The Rocket Racing League

Dr. Diamandis, The man behind the $10 million Ansari X-Prize for sub orbital travel - which was won earlier this year - has started a new competition, the Rocket Racing League. The high speed, high adrenaline race will take place 5,000 ft (1500 m) above the ground, with skilled pilots competing against one another in a spectacular 3D race. The First 'X-Racers' will be identical, and ready built by XCOR Aerospace, in an effort to get the ball rolling. It is hoped unique private participants will quickly follow. The original Ansari X-Prize was won by Scaled Composites's SpaceShipOne. The new X-Prize, like the original is intended as a 'technology accelerator', a reward for pushing the boundaries of human achievement.


The first Rocket Racing League events are expected to take place some time in 2006. The races will be run over aerial tracks 2 miles long and 1 mile wide. The X-Racers will be set off in staggered side by side starts, with each pilot following their own virtual tunnel with the assistance of satellite navigation, thereby reducing the chance of an aerial collision. Upon takeoff, spectators will easily follow the race as the rocket planes remain in view and sport 20-foot rocket plumes. Fans can also track their favorite pilots' progress via large screen televisions and handheld GPS tracking devices using WiFi to stream video of the cockpit, live "on-track" shots, "side by side" views and wing angle views.
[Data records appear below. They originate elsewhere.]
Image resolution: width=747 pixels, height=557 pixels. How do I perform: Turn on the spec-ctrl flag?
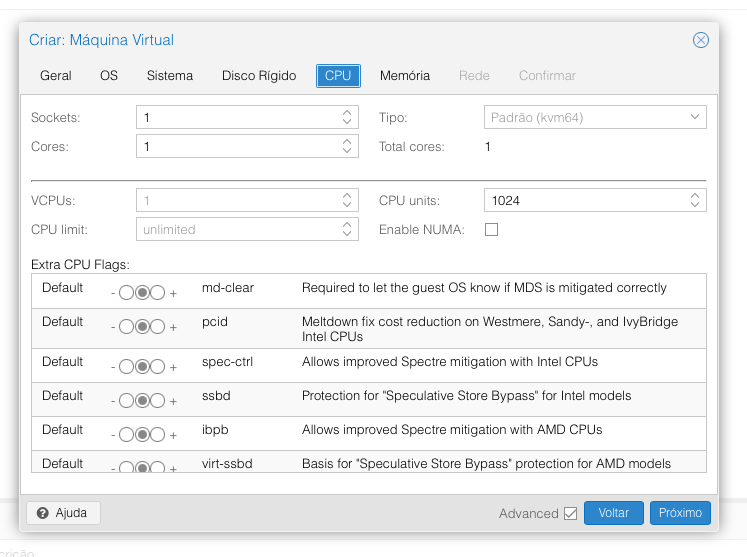click(x=158, y=367)
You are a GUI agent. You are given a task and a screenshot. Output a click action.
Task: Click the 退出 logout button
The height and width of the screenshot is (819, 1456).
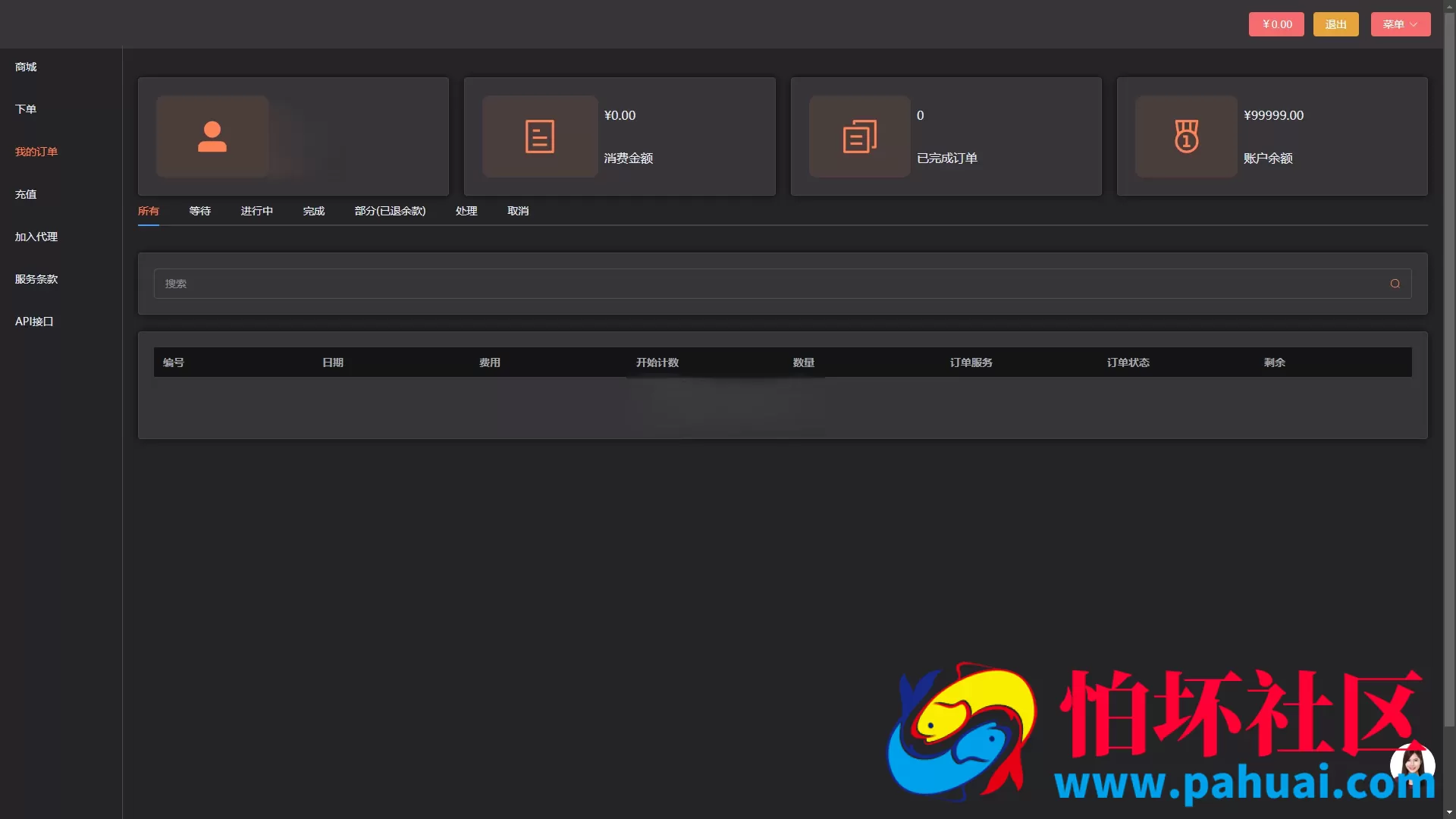(1335, 24)
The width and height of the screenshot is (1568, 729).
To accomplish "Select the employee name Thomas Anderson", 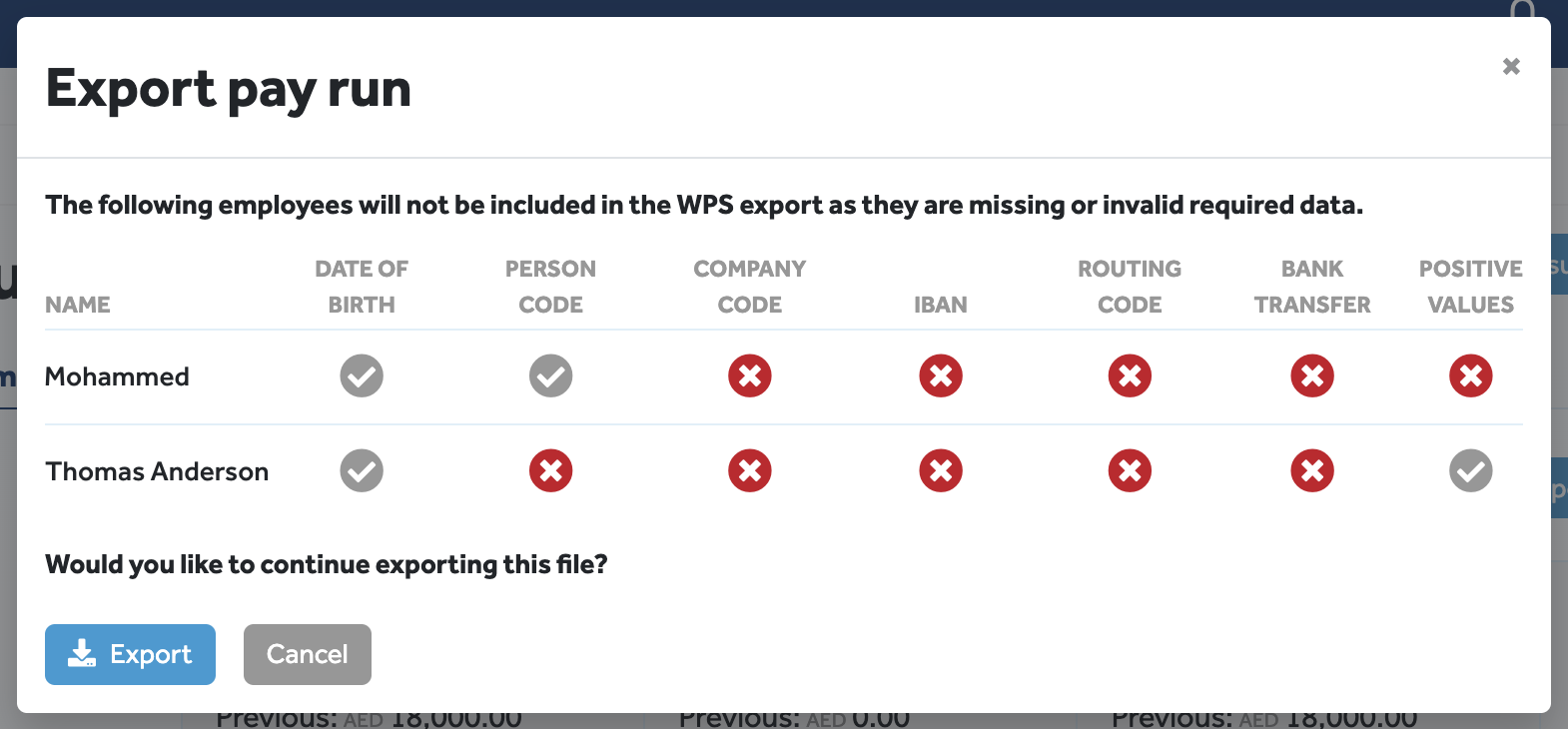I will tap(157, 470).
Fans at home will be treated to a three-dimensional course where the "tracks" pilots are following can be seen. Special effects for lap completions, barrier violations and penalties will also be a part of the show. The RRL plans to host a variety of races as it grows and each race will result in points awarded to its top finishers and qualifier. Timed qualifying rounds can be incorporated into the races, comparable to the 24-hour Le Mans race.